▶ _Consignes_:
• A. Relevez tous les passages placés entre guillemets dans le texte sur Don Giovanni.
• B. Recopiez mot pour mot le passage du texte sur Don Giovanni qui commence par "Le public d’opéra" et va jusqu'à "d’inattendu, de dérangement.".

▶ _Texte source_:

==*==

Don Giovanni est pour moi une œuvre plus personnelle, à laquelle je suis profondément lié. On ne peut le prendre pour un simple « entertainment », on doit aller plus loin. Jusqu’où ? J’espère toujours que le public va pouvoir entrer dans ce monde. Ce n’est jamais arrogance de ma part car je souhaite que le public soit séduit, tantôt ça marche, tantôt non. Je dois cependant ajouter que particulièrement dans cette maison, à Lyon dans laquelle j’ai tout particulièrement travaillé, je trouve qu’on y est plus proche du théâtre et que Serge Dorny a cherché à former un public « libre-penseur ». Le public est ici bien plus intéressant ici que celui de l’opéra à Berlin, même si c’est malgré tout un public d’opéra.
Le public d’opéra a une très forte attente et ses réactions ne sont pas seulement relatives à ce qu’était la soirée, mais aussi à ce qu’était la soirée par rapport aux attentes. J’ai un problème envers cette attitude et j’ai envie de m’y opposer parce que c’est très dérangeant. Je ne prétends pas à une soirée parfaite, mais j’aimerais proposer des choses qui permettent de réfléchir et de ressentir, en aucun cas de rassasier les attentes de gourmets qui se disent « Oh ! Comme l’entrecôte était bonne !». Pour ça autant aller dans un bouchon lyonnais. Mais l’art, et je tiens l’opéra comme un art, même s’il n’est pas aussi vivant qu’il ne l’était avant, ne fonctionne pas comme la cuisine. Il ne suffit pas de se reposer parce qu’on a cuisiné aussi bien qu’hier. Le théâtre est un monde de surprises, d’inattendu, de dérangement.

==*==

▶ _Données recueillies_:
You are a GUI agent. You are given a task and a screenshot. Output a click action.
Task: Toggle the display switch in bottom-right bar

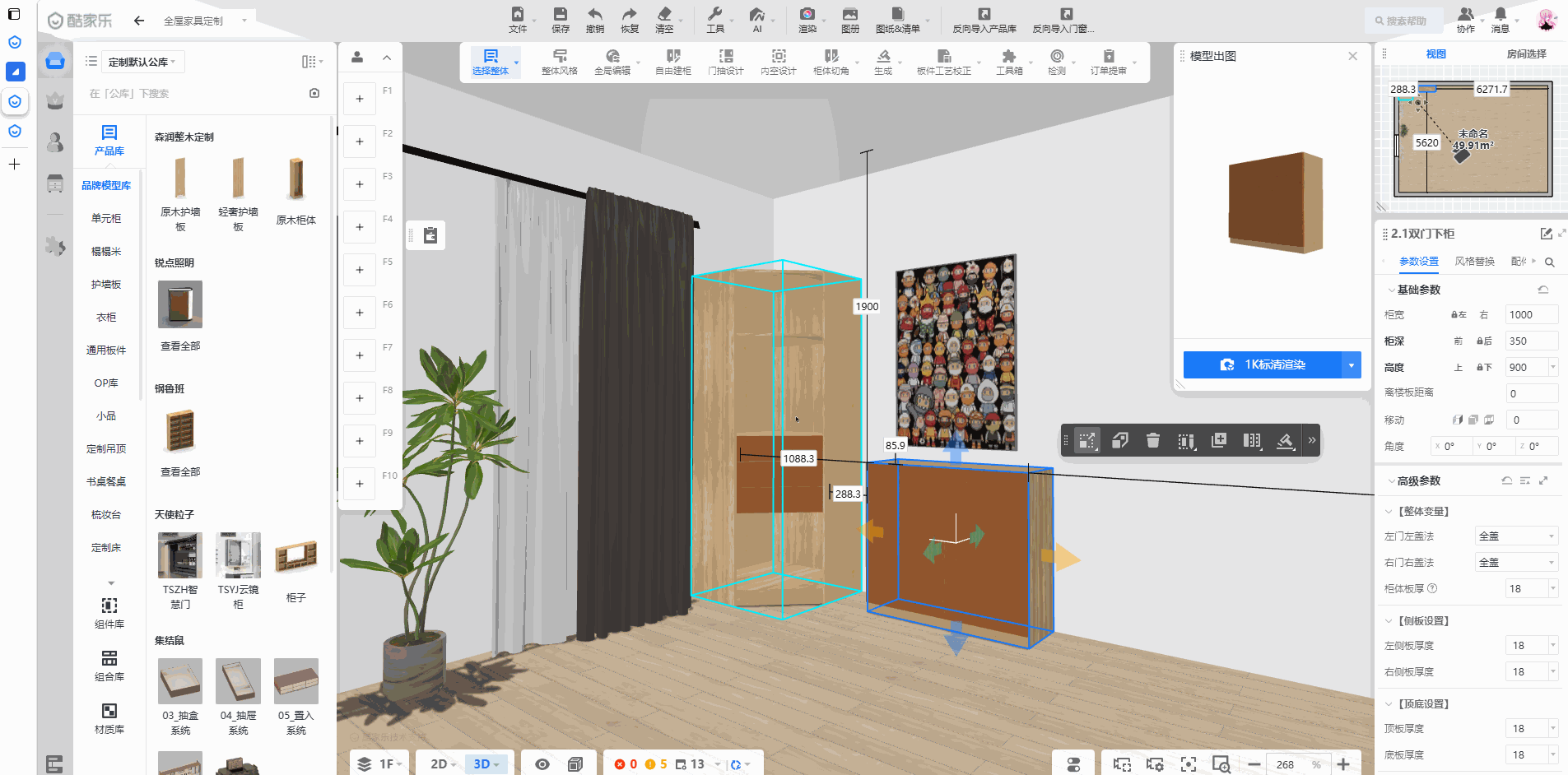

==*==

▶ _Réponses_:
• A.
- entertainment
- libre-penseur
- Oh ! Comme l’entrecôte était bonne !

• B.
Le public d’opéra a une très forte attente et ses réactions ne sont pas seulement relatives à ce qu’était la soirée, mais aussi à ce qu’était la soirée par rapport aux attentes. J’ai un problème envers cette attitude et j’ai envie de m’y opposer parce que c’est très dérangeant. Je ne prétends pas à une soirée parfaite, mais j’aimerais proposer des choses qui permettent de réfléchir et de ressentir, en aucun cas de rassasier les attentes de gourmets qui se disent « Oh ! Comme l’entrecôte était bonne !». Pour ça autant aller dans un bouchon lyonnais. Mais l’art, et je tiens l’opéra comme un art, même s’il n’est pas aussi vivant qu’il ne l’était avant, ne fonctionne pas comme la cuisine. Il ne suffit pas de se reposer parce qu’on a cuisiné aussi bien qu’hier. Le théâtre est un monde de surprises, d’inattendu, de dérangement.